Washington, Sept 2 : In a groundbreaking discovery, scientists have identified a new approach to treat endometrial cancer patients that not only stops the growth of tumors, but kills the cancer cells.
In a collaborative research with Washington University School of Medicine in St. Louis, researchers at the Translational Genomics Research Institute (TGen) discovered that introducing a particular inhibitor drug can turn "off'' receptors responsible for the growth of tumors in a significant number of patients with endometrial cancer.
They also found that the inhibitor drug proved quite beneficial even in cancer tumours containing a commonly occurring mutant gene, PTEN, earlier linked with resistance to drug treatment.
The scientists will start a clinical trial based on this study within the next year.
Led by Dr. Pamela Pollock, an associate investigator in TGen's Cancer and Cell Biology Division and the paper's senior author, the study used the latest genome-scanning technology to sequence 116 endometrioid endometrial tumor samples.

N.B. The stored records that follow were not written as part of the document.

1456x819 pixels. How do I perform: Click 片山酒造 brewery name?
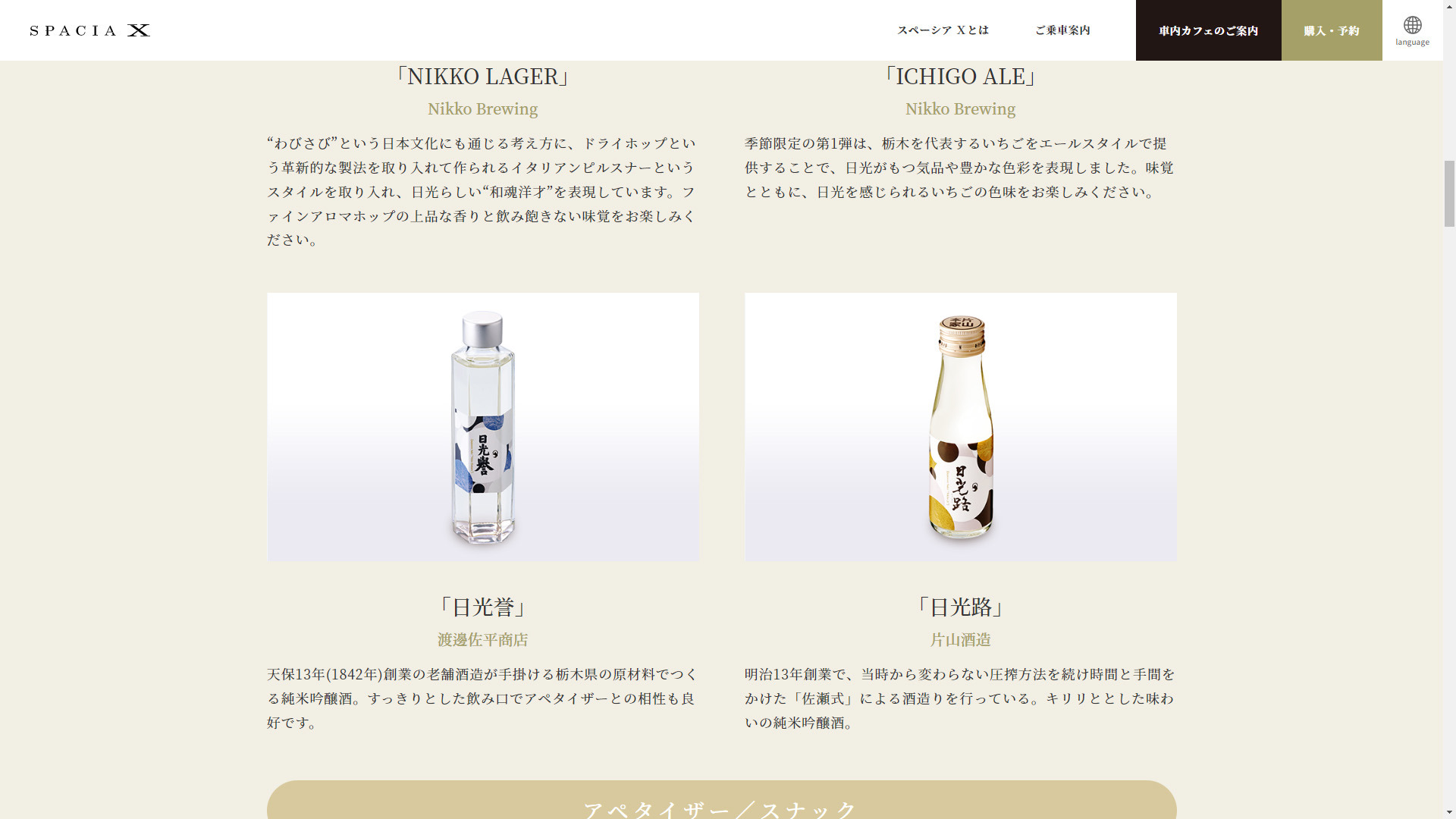961,640
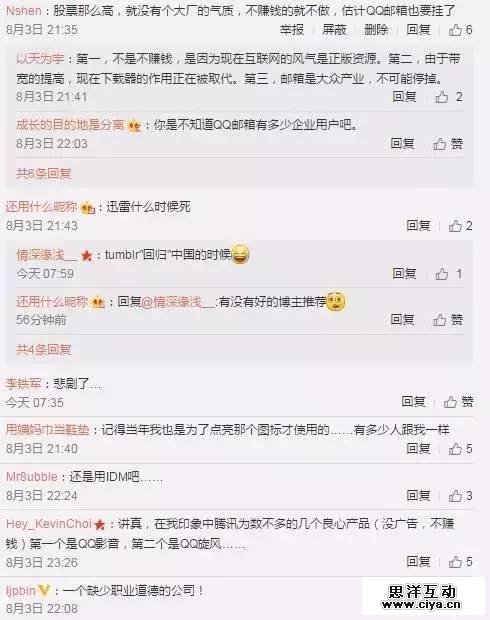
Task: Open ljpbin's user profile
Action: pyautogui.click(x=21, y=591)
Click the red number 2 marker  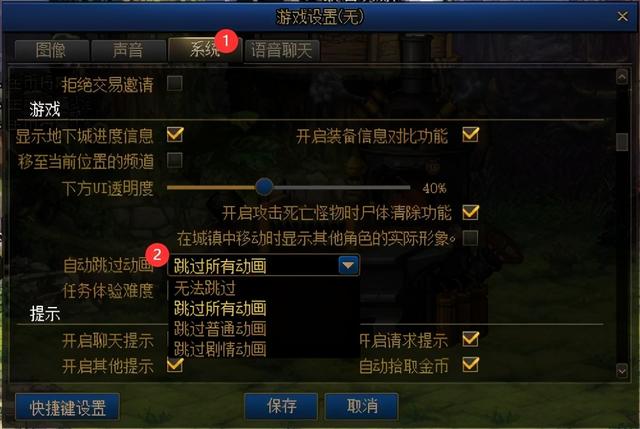pos(157,255)
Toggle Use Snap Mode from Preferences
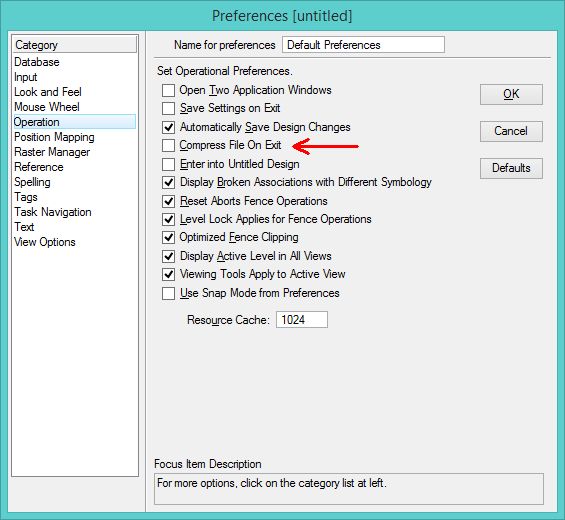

Earlier in 2007, the researchers announced that they had discovered previously unrecognized alterations in the fibroblast growth factor receptor 2 (FGFR2) gene.
It is found in the cancer cells of nearly 15 percent of women with endometrioid endometrial tumors. Such tumours represent 80 percent of all endometrial cancers.
Thus, they introduced a commercially available inhibitor drug, PD173074, and showed that they could stop the growth of tumors, and even kill cancer cells, in cases where the tumors contained the altered FGFR2 gene.
The altered gene causes the receptors to get stuck in the "on'' position and signal the endometrial cells to grow out of control.
"These findings could accelerate the development of new treatments for endometrial cancer because there are already drugs in clinical trials that inhibit FGFR2 function,'' Pollock said.
The new findings appear in a paper published as a priority report by Cancer Research, a Philadelphia-based peer-reviewed journal dedicated to original cancer research.